- EXERCISE REQUIREMENTS
What is the number of lines in the listing below that include the string "title"? Answer with that number alone.

- SOURCE MATERIAL
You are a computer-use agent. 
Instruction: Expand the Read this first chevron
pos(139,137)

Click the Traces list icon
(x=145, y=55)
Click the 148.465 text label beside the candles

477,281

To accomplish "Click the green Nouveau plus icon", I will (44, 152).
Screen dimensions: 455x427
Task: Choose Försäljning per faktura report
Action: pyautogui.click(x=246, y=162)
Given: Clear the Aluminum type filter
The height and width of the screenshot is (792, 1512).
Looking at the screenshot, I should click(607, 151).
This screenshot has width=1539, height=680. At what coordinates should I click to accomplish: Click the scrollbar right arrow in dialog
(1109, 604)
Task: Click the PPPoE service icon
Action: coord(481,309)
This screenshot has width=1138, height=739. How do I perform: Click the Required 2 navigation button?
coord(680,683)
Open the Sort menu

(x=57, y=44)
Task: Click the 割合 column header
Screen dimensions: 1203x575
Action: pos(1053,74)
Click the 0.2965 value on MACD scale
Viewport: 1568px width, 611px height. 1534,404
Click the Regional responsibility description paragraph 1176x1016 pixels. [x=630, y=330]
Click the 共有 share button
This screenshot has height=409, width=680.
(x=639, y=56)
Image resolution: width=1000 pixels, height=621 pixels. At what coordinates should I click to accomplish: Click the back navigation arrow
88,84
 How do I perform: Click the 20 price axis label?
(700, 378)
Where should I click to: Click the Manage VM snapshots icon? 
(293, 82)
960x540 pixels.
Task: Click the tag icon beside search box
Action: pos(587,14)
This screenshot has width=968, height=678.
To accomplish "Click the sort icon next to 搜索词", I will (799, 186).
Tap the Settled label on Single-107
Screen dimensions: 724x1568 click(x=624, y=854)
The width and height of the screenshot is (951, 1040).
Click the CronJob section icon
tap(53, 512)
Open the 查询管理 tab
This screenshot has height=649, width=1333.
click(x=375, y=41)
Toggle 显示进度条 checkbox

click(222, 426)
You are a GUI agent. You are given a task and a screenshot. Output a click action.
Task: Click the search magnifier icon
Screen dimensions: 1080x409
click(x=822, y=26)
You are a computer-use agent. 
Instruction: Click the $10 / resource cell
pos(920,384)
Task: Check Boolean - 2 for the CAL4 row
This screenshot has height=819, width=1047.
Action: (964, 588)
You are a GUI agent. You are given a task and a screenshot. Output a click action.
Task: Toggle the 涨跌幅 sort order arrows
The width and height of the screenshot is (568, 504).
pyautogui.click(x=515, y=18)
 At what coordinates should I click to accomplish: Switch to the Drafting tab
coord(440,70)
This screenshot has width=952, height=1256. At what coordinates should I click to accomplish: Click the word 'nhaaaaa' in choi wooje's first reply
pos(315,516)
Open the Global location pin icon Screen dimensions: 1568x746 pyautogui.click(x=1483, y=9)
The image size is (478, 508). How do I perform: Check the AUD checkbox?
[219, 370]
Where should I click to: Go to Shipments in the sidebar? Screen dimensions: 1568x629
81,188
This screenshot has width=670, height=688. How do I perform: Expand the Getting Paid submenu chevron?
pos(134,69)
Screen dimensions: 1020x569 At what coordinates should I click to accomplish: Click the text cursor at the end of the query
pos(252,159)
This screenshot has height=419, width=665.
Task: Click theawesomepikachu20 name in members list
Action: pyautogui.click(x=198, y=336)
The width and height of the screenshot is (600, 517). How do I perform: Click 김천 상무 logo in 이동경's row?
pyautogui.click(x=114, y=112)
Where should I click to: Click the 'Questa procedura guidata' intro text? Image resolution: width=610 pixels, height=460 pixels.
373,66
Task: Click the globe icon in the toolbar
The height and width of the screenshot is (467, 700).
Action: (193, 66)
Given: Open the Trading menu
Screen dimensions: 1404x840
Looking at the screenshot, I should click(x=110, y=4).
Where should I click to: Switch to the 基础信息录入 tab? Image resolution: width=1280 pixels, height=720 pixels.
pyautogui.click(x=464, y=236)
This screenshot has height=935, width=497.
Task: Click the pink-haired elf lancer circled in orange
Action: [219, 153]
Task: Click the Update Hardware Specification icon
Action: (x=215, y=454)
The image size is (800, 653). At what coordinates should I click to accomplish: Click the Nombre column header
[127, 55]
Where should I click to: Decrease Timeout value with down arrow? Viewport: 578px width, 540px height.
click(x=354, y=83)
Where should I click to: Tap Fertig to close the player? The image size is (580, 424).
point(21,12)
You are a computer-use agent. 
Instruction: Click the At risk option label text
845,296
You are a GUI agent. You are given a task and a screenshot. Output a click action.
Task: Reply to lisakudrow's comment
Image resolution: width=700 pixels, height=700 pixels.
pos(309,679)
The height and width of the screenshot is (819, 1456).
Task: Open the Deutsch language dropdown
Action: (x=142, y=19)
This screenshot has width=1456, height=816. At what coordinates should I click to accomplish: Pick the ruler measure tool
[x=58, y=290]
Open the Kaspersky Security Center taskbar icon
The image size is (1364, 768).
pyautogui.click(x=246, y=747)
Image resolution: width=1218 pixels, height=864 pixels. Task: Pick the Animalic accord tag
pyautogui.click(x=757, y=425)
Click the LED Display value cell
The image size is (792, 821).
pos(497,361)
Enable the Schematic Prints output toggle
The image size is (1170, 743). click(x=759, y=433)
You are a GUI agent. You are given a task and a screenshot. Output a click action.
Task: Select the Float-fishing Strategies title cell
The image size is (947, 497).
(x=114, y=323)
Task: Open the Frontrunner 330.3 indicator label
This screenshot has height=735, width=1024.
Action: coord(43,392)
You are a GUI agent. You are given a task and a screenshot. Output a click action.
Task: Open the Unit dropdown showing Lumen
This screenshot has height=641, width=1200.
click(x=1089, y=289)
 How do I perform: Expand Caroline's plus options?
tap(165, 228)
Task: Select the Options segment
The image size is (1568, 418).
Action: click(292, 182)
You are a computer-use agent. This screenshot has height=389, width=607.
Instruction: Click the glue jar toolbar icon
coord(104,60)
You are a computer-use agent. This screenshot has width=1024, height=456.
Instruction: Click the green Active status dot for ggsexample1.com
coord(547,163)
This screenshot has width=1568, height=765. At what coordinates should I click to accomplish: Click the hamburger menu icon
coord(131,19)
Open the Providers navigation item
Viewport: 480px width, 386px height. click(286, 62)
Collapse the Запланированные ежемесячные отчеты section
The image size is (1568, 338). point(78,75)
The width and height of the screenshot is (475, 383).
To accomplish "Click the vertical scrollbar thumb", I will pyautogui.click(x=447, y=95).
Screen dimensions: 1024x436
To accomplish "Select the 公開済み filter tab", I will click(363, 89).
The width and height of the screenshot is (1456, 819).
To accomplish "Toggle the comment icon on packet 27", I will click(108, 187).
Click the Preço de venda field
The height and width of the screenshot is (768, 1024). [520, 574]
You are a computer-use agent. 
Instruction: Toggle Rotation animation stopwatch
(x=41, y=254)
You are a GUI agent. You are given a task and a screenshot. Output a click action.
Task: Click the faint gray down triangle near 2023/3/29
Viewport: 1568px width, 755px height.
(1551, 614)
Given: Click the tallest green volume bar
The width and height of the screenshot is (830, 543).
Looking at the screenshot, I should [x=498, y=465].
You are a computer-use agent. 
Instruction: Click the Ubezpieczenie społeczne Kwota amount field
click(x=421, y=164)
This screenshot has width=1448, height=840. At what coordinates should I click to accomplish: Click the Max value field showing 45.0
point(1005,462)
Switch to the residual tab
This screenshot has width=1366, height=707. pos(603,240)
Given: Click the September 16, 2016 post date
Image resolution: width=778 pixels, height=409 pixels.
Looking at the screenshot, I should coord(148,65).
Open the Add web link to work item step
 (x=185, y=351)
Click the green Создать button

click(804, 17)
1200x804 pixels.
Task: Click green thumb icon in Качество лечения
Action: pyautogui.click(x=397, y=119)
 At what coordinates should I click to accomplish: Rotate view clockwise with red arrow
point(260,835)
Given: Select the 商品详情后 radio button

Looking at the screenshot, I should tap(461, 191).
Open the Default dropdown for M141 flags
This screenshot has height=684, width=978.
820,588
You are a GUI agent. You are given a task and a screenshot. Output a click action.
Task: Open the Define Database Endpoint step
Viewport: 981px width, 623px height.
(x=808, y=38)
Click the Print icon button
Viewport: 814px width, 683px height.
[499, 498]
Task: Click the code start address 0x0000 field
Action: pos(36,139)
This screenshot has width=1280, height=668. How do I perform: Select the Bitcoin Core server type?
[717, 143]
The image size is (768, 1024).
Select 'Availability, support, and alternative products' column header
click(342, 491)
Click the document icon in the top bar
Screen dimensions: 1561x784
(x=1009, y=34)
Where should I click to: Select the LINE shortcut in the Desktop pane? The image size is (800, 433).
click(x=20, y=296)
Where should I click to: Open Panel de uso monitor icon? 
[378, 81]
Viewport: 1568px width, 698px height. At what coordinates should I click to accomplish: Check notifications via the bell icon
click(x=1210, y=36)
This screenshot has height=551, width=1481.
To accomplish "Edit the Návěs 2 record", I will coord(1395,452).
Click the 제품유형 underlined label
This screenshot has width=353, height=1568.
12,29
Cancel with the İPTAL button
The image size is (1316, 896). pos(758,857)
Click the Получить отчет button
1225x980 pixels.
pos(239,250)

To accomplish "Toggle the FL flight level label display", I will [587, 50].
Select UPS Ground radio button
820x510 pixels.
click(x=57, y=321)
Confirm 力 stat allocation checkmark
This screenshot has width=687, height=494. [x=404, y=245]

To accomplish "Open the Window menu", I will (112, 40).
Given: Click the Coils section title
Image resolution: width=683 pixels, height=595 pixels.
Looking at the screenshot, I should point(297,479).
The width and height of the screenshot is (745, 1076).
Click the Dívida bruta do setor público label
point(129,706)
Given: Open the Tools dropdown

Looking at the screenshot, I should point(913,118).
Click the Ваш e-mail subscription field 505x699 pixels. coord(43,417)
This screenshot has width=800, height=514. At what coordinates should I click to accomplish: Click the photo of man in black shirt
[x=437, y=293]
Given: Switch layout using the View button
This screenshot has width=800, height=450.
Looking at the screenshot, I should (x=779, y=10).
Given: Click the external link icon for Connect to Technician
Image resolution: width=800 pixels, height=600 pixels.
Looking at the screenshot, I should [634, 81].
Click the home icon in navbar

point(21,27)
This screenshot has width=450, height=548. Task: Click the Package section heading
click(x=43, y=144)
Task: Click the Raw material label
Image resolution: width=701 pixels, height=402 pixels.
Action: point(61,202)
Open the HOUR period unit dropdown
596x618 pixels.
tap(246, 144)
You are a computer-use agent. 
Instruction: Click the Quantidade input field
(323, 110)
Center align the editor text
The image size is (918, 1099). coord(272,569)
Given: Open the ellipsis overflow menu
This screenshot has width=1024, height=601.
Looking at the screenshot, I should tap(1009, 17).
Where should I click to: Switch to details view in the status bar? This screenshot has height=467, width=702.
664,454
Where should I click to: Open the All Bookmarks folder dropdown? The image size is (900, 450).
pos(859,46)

- RESPONSE TO THIS EXERCISE
2